Grace snaps her fingers and beckons silly, hypnotized Jessica over. She takes the other outfit and guides her into the changing booth. Jessica gets a much more colorful treatment. She gets a lot of pink! Pink high heeled platform shoes, stockings with hearts all the way up, a pinker, frillier, poofier dress than Sally ever got, including a bunch of hearts made out of frills, and that's not even counting her long, shimmering sleeves and gloves. Grace paints her lips a sweet pink, some hearts on her cheeks, and gets her a long pink wig with a huge ol' bow on top. She gets a golden scepter with a pink plastic heart gem on top. It even lights up!
"There we go! Good girls. You, Jessie, are Lady Love! With your mighty scepter, you can bring the power of love into anyone's life! But, sadly, the evil has corrupted your staff, and now it just creates lust wherever you go! Hope you figure it out in time before you and everyone else just get too horny to function~!" Jessica presses the staff against the front of her dress and moans a little~
"And you, Sally, are the Masked Meido." Grace produces a flimsy little black mask that covers about an inch around her eyes and sticks it on Sally. "You are going to be the first to fall under Lady Love's spell. You'll be your usual self until Lady Love works on you. You'll be such a good little maid, so eager to impress her. I know you'd do anything to make sure Lady Love succeeds in her mission~!"
Both girls nod and accept their mission.

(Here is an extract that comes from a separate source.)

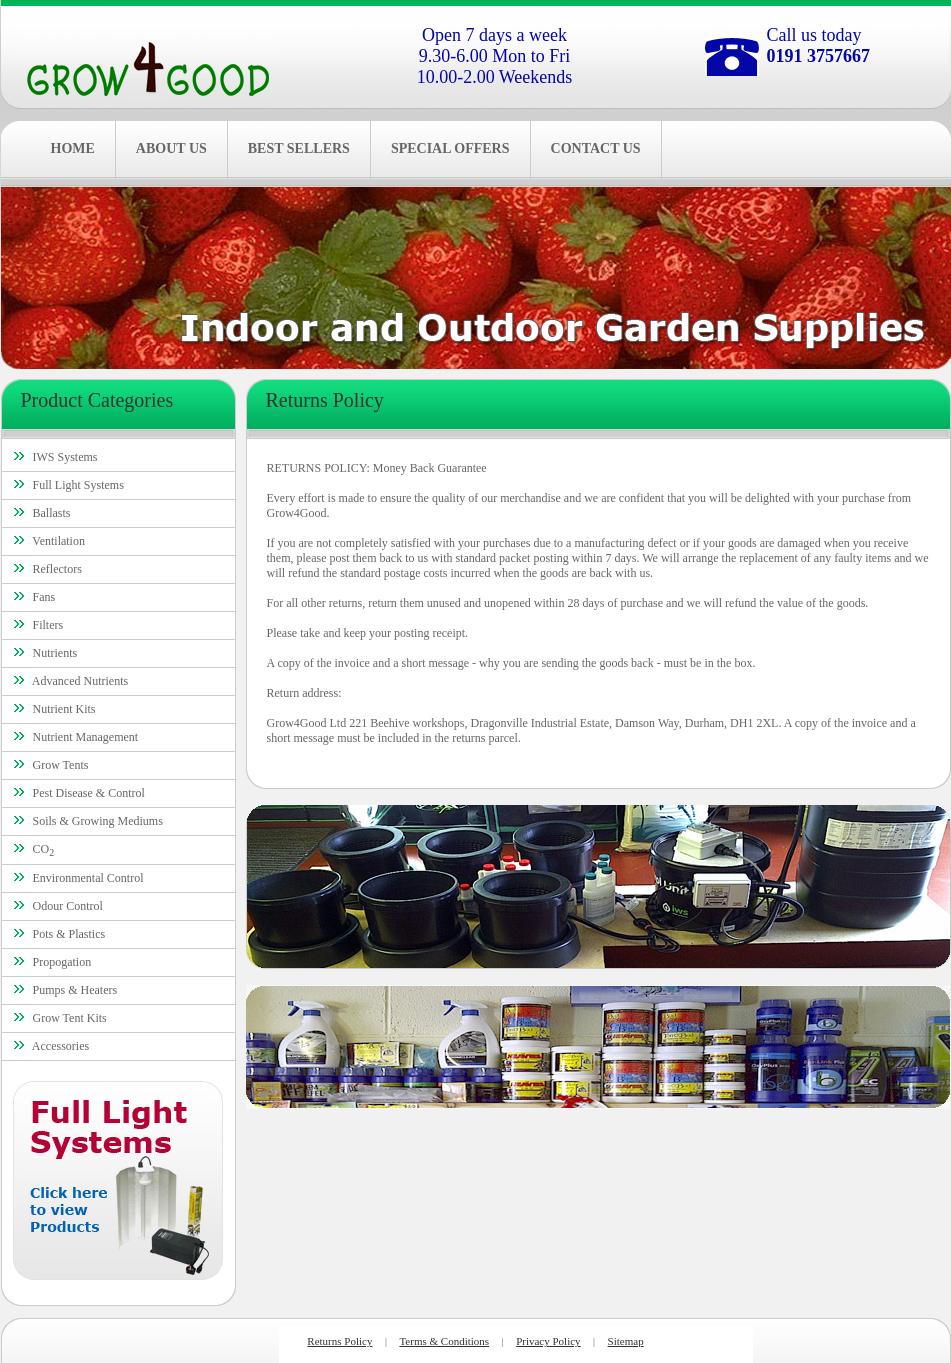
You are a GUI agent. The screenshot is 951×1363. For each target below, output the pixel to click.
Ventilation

They look so happy!
Snap!
The Masked Meido blinks her eyes open. She doesn't waste any time crossing her (extremely dressed up) arms and scoffing. "Ugh, can we go?"
Lady Love giggles. "That's not the kind of attitude I expect from my maids, dear~!" She playfully taps the maid's forehead with her scepter. The cheap pink LED inside flashes, and silly Sally's silver eyes flash to match.
An involuntary moan escapes her black lips. "Sorry, Lady Love~!" She pants.
"Because you love to serve~!" Lady Love bops her maid again and ventures off into the con floor.
"I love to serve~!" The maid's thighs clench together before she dutifully trots after her lady.
And so, both magical girls run off to go kiss and fight evil or whatever!